*Work to be completed*
Return the lines below that carry the word "from".

** Exercise data follows **

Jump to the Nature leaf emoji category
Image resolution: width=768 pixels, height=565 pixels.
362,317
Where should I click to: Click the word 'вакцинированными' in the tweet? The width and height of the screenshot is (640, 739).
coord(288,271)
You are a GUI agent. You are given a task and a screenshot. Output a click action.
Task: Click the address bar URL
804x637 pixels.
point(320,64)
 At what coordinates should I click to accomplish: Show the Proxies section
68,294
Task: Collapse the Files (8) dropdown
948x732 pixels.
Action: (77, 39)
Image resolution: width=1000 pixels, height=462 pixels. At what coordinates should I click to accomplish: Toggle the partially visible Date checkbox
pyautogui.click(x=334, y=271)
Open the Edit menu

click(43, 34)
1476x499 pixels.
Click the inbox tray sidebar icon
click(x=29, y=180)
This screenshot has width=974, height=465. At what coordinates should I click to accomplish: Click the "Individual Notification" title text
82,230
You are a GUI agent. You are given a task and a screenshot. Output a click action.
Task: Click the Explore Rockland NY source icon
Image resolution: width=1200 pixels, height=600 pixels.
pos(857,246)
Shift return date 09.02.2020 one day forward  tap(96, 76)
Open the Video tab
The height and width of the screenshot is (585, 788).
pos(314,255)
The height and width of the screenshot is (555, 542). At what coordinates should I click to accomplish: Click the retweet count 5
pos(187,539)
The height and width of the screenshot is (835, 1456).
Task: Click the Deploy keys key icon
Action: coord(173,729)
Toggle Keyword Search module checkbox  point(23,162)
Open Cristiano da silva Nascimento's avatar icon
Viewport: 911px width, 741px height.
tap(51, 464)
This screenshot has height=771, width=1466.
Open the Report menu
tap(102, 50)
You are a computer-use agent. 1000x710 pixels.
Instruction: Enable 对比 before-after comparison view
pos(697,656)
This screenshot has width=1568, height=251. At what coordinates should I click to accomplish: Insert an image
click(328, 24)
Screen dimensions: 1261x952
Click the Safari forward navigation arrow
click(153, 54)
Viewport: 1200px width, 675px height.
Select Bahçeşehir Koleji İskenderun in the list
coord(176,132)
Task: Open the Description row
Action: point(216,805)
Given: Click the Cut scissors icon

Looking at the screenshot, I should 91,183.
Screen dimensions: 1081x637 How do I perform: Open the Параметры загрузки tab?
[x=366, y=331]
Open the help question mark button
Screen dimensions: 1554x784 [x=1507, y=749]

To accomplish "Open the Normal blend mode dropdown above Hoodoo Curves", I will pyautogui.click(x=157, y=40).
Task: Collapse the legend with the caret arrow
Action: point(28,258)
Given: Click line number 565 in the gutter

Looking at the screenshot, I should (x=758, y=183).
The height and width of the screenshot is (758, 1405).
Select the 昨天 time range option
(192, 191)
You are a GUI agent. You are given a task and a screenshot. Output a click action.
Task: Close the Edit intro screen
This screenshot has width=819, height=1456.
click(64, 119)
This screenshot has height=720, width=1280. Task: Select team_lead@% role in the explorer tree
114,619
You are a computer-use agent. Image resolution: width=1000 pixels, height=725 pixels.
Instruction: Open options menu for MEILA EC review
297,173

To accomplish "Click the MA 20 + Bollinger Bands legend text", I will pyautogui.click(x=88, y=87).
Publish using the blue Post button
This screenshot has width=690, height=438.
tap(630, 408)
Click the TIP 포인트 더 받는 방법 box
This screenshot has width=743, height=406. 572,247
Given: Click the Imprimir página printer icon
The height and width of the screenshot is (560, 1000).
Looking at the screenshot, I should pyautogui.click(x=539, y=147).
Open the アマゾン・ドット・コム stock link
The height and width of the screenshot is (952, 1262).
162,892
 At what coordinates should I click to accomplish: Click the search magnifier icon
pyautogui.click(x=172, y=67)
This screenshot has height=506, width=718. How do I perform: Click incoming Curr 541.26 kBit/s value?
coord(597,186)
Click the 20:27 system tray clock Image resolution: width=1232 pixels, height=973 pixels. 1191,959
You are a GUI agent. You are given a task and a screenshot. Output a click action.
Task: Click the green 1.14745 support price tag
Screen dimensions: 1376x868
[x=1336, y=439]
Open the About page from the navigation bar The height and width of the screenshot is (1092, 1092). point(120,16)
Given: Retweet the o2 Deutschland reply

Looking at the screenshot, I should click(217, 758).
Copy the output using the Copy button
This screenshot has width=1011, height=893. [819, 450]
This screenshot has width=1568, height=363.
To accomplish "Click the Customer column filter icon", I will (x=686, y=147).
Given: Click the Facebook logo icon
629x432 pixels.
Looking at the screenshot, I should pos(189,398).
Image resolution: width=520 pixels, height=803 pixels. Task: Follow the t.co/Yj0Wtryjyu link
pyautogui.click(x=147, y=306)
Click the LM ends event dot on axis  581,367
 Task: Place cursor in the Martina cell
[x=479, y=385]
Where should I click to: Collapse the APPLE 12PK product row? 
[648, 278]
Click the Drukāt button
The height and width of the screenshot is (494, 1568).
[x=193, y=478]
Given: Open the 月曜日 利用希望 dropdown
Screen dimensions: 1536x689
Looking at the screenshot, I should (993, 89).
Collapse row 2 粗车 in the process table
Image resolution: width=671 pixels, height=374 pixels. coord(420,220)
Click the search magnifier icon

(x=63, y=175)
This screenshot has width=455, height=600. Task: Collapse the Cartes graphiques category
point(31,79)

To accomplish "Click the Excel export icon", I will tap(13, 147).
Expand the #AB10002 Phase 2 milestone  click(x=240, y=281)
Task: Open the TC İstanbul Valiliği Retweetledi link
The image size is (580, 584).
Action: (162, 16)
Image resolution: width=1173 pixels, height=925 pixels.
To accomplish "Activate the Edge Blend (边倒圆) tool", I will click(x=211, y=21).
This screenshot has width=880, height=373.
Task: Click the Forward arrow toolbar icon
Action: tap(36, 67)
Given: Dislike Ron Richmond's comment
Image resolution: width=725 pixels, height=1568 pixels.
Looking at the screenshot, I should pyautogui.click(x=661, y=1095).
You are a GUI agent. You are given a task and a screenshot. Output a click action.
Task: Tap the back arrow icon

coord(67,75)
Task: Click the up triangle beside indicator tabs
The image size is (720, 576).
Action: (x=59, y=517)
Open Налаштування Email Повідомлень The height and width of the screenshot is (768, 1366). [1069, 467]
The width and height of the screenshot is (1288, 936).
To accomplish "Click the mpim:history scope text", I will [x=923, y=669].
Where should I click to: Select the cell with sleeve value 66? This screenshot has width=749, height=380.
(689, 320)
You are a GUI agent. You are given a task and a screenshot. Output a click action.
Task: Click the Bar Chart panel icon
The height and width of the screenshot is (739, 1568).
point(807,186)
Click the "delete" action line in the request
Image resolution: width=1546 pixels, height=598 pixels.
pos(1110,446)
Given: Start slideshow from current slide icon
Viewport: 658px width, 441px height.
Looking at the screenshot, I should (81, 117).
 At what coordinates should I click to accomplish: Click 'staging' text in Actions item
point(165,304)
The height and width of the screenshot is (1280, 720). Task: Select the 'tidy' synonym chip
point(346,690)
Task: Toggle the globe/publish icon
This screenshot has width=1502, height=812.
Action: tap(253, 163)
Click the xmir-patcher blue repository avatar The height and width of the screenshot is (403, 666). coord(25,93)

** End of Exercise data **

*Written response*
Open the About page from the navigation bar The height and width of the screenshot is (1092, 1092). point(120,16)
Given: Start slideshow from current slide icon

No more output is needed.